Lorsque Bosseigne sera revenu, il faudra évoquer courageusement l'histoire de la Tapissière et du fauteuil. Si j'avais une parcelle de ce courage qui anime mon parent, je prendrais en son absence la décision de me rendre en Cévennes pour en avoir le coeur net. Ainsi j'aurais des nouvelles. Et gagnerais l'estime de mon parent. Je regarde le vent. J'atermoie. Je contemple les arbres secoués. Je n'ose pas prendre de décision. Ou alors à l'emporte-pièce. Très vite téléphoner, laisser un message, raccrocher. La peur, sans doute, d'un échec, ou pire, d'une réponse, quelle qu'elle soit.
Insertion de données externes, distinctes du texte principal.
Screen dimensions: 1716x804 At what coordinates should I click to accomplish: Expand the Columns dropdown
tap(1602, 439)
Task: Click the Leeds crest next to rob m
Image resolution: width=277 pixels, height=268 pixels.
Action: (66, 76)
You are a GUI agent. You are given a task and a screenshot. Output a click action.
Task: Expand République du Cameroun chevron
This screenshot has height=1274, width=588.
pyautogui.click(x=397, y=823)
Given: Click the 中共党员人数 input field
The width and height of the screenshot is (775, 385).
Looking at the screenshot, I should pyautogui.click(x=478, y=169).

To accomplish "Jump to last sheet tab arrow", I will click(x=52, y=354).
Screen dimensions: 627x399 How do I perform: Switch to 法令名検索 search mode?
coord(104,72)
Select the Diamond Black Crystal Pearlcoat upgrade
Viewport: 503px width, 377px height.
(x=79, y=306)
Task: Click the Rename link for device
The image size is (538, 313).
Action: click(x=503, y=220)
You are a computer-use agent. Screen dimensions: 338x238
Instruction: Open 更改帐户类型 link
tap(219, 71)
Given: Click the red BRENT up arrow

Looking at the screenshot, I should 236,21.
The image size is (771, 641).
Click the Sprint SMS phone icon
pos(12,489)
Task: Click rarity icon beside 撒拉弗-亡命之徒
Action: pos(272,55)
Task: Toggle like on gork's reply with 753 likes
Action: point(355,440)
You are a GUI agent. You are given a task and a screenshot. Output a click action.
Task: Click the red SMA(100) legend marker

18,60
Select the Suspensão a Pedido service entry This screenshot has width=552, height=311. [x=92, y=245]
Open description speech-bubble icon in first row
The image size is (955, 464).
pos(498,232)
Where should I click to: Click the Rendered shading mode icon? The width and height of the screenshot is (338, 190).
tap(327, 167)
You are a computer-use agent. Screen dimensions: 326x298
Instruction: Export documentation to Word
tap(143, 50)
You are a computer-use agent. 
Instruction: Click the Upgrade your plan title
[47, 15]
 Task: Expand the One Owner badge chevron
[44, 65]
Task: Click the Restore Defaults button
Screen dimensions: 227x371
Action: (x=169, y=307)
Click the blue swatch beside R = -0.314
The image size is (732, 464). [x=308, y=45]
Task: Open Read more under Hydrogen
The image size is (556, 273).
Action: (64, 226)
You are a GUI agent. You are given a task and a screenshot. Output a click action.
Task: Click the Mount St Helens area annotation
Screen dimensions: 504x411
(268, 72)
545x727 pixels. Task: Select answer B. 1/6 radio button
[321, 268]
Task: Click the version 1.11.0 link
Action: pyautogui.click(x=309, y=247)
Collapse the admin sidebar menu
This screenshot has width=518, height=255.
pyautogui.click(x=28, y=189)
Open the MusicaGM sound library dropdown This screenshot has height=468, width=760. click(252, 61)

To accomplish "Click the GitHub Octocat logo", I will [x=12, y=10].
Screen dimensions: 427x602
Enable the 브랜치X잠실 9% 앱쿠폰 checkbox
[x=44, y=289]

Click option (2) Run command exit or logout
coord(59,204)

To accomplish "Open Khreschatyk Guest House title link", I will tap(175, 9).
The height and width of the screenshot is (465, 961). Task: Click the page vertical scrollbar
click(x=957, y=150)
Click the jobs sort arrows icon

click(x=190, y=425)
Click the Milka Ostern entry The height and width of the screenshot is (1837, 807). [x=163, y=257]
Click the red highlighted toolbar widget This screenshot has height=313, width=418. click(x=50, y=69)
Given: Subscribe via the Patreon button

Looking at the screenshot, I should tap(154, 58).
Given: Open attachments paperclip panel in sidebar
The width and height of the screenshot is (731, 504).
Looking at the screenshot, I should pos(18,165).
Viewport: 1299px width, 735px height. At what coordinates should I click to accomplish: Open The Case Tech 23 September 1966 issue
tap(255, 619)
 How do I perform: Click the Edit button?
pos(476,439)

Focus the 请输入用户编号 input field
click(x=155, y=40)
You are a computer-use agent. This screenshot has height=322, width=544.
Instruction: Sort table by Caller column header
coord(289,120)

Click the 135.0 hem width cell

Vraiment?
Vue de loin, je ne suis pas remarquable non plus. Et de près mon indécision me rapproche de la multitude. Ainsi que mes emportements qui ont plus d'une fois causé ma perte en éloignant définitivement certains de mes amis.
Michaux encore:
"Je laisse exprès durer des situations ridicules et s'attarder mes empêcheurs de vivre."
Vraiment? Alors je saisirai tout à l'heure le téléphone et en saurai plus sur ce fauteuil et cette Tapissière aux yeux de persane, dont je crois voir l'atelier entouré de hauts taillis dorés par l'automne. Et elle, à la porte nous accueillant: enfin, vous vous décidez à venir!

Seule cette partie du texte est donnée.